By Contributing Editor Nancy Hulse

Setting up a home greenhouse is a very simple process and one that will bring you many rewards. If you want to grow a lot of vegetables or even prize winning flowers, a greenhouse will help the process considerably.

 


The first decision you have to make is whether you plan to purchase a ready-made greenhouse or build your own. Building a greenhouse with actual glass windows to let light in can be cost prohibitive for the home gardener. After some research on building material costs over the winter months, I decided to go with a Flowerhouse greenhouse, specifically the SpringHouse.
If you get this type of greenhouse it’s very simple to put up – it uses a system similar to a camping tent. One important addition in any type of temporary greenhouse is a few bricks or other heavy items to help hold it in place.

 

It may seem like an expensive option for just growing some plants but if you can grow more for your garden from seeds instead of buying plants from the nursery, you can soon see the savings. Consider that a packet of tomato seeds costs under $2 and will grow more than 20 plants on average and a tomato plant at the nursery may cost $4 or more and the savings adds up very quickly. It also gives you much more variety in the types of plants you can grow since you are not dependent on what the local nursery has decided to offer.
Once your greenhouse is up, you’re going to need some type of shelving, unless you are going for one of the smaller row cover, cold frame or seed starter varieties. Those generally just fit over garden rows or hold a collection of seed trays on the ground.

 

When choosing shelving for your greenhouse think about sustainability as much as you can. The shelves need to be sturdy since they will be holding lots of pots of dirt. They also need to be able to hold up well to humidity. It will be tempting to go out and buy cheap plastic shelves so you can get started but you need something a bit more sturdy, that will last for many years. You might also be interested in shelves that fold or come apart easily if your greenhouse will not be up year round. Some ideas to get started might be to build shelving out of pallets or other found wood, or use discarded building supplies like old windows and doors if they will fit the space and you are handy. You could also place smaller pots on the rungs of a ladder if you have one available.
Once things are set up you are ready to start planting. Assemble whatever pots you want to use – I have a mix of peat pots, newspaper seedling pots, plastic pots from landscaping transplant purchases and even toilet paper rolls (for carrots) along with traditional pots.

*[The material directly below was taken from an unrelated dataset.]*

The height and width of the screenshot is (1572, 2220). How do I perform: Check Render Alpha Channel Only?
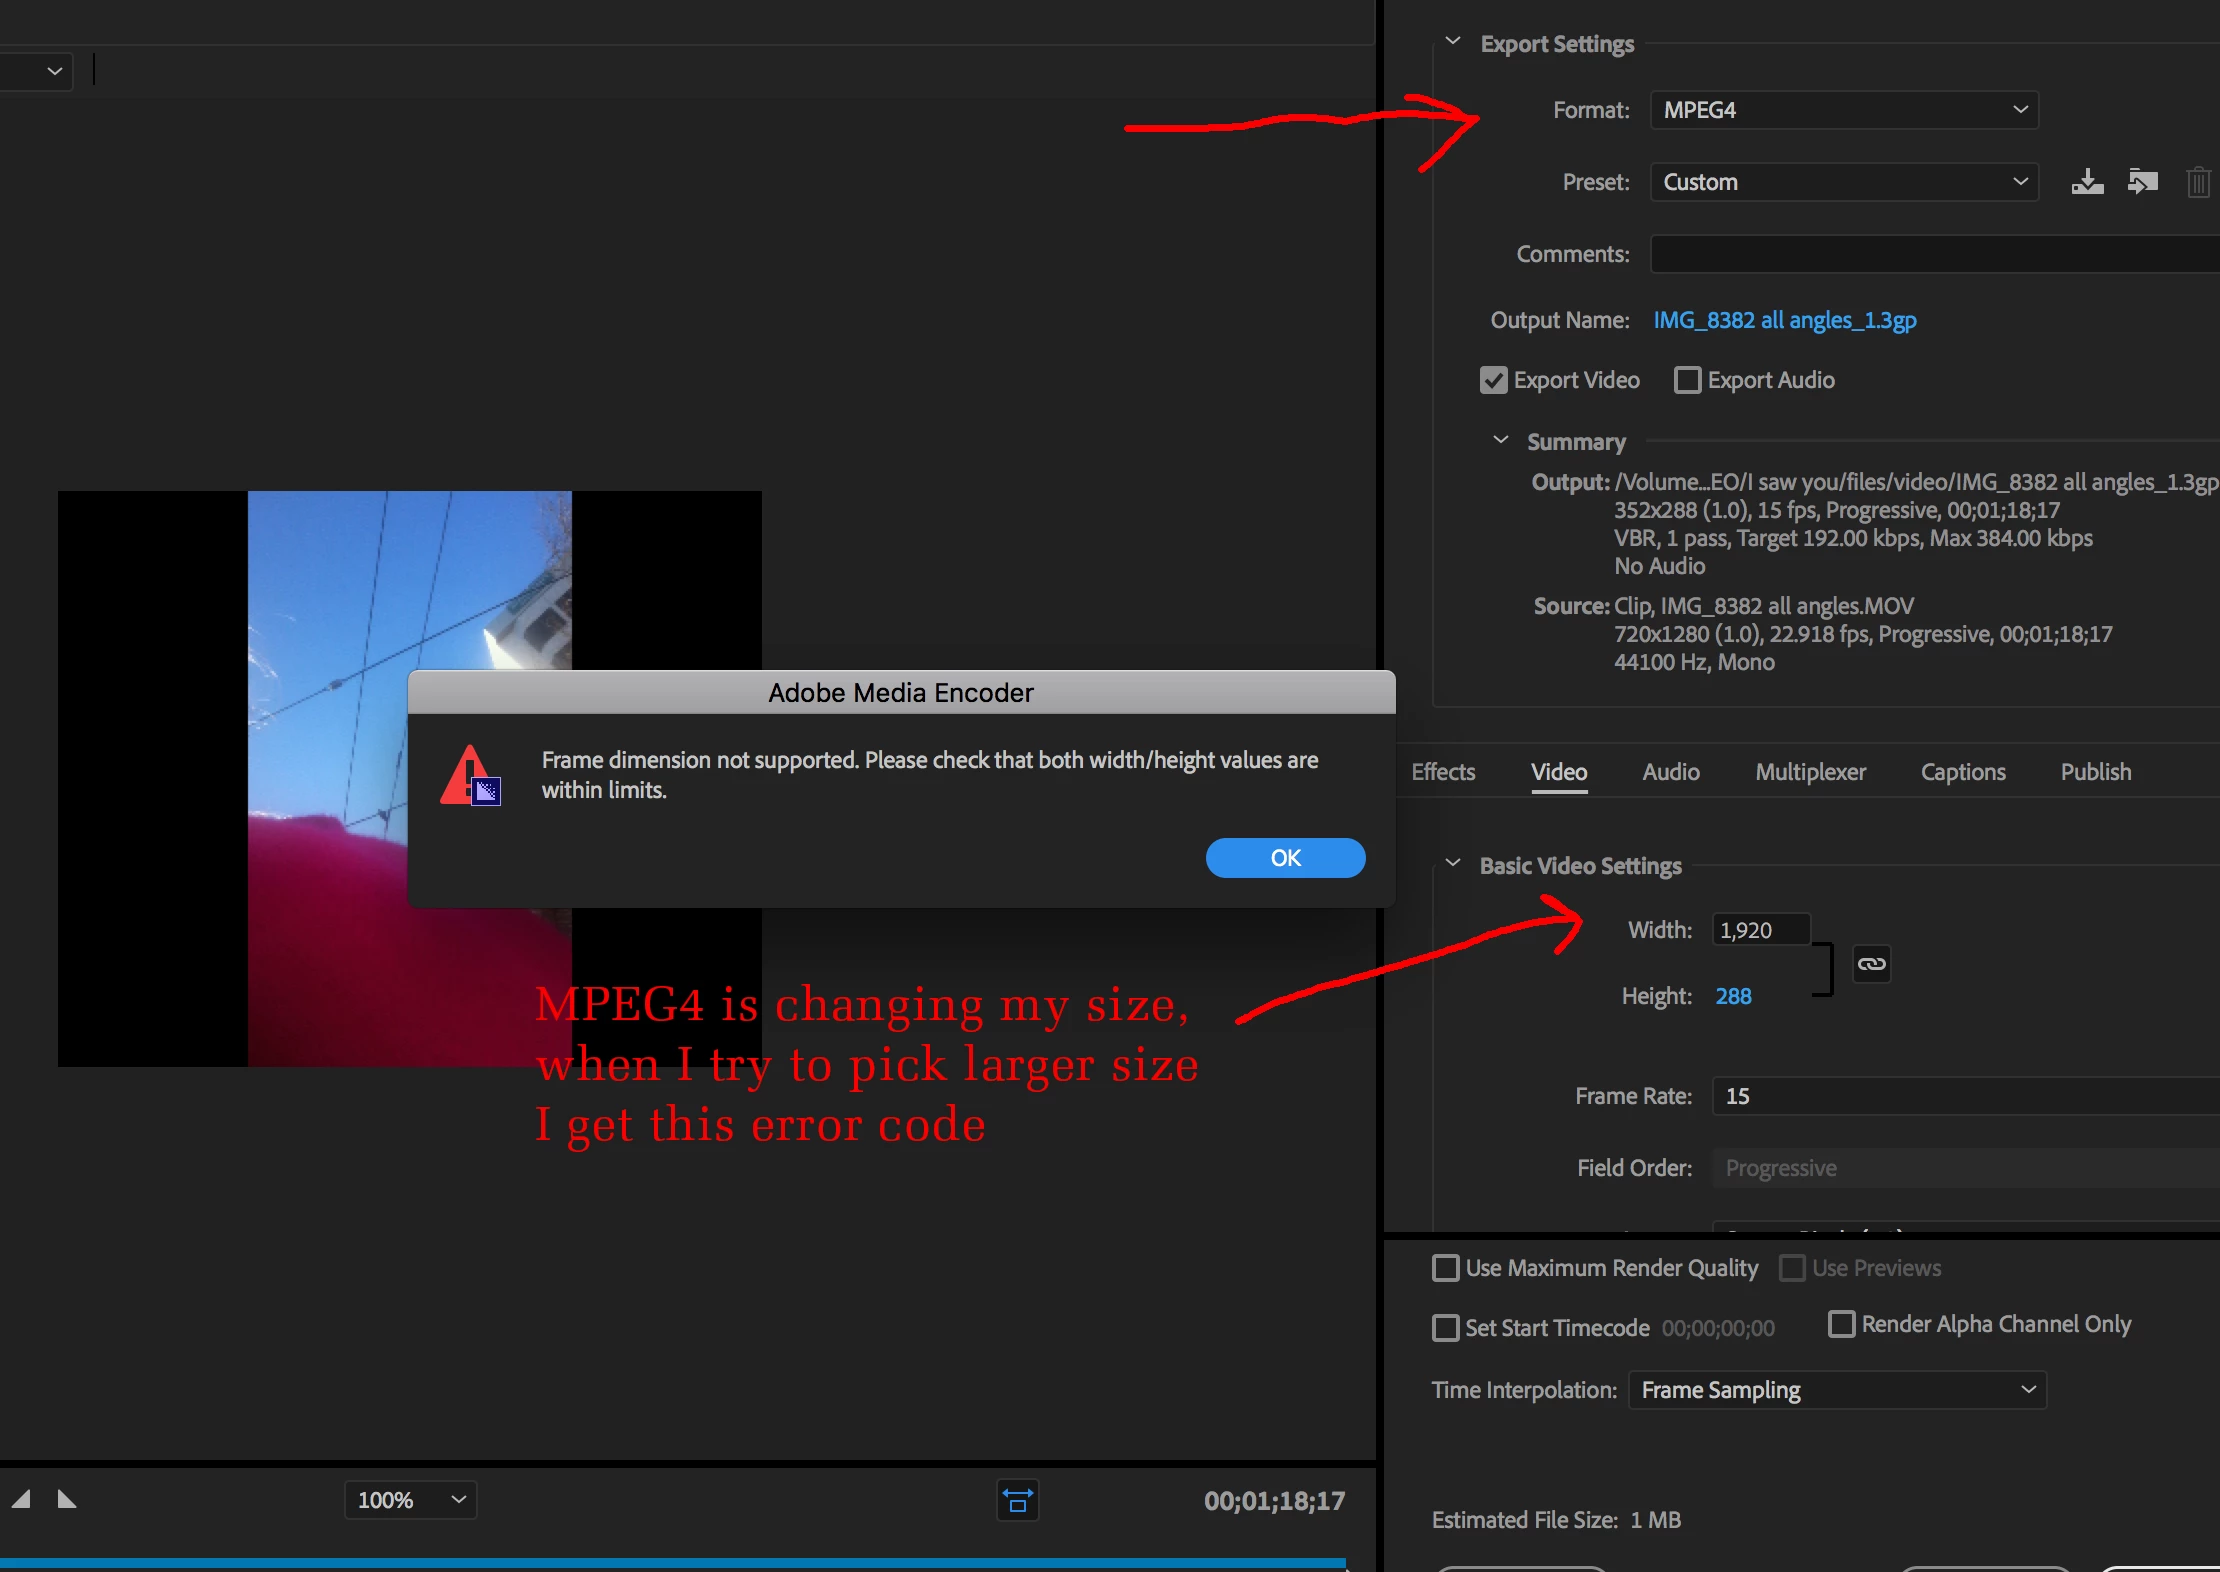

Almost any vegetables that you want to plant from seeds will benefit from a head start in the greenhouse. The only things that won’t do well are things that thrive in the cool spring soil – things like potatoes, peas and lettuces are all cool weather plants and will enjoy being outdoors in the spring. Just read up about what you’re planting and if it is a cool weather plant or something that you can plant in the ground before the last frost, it probably doesn’t need to be in the greenhouse.
You will be surprised at how warm your greenhouse will become. Once all of the various pots and trays are in and watered and the greenhouse is closed up, it will start warming in the sun and the humidity level will rise. Once this happens – and you’ll know because of the condensation on the sides of the greenhouse – limit the time the greenhouse is open. Leaving the door open for 30 minutes might seem like a good idea but it will completely unbalance the humidity and send you back early to water your plants an extra time or two.
While the plants are in the greenhouse, if you just peek in to check on them, it might seem like the soil is always damp because it will look dark. You need to take the time to feel the soil until you get an idea of how often your particular set up needs to be watered. The soil may always look dark from the humidity in the air but underneath the surface it could be dry.
Once you have sprouted your spring vegetables you can continue to use your greenhouse to grow plants that thrive in more tropical climates throughout the summer months. You can also use it to extend the life of your garden well into the fall.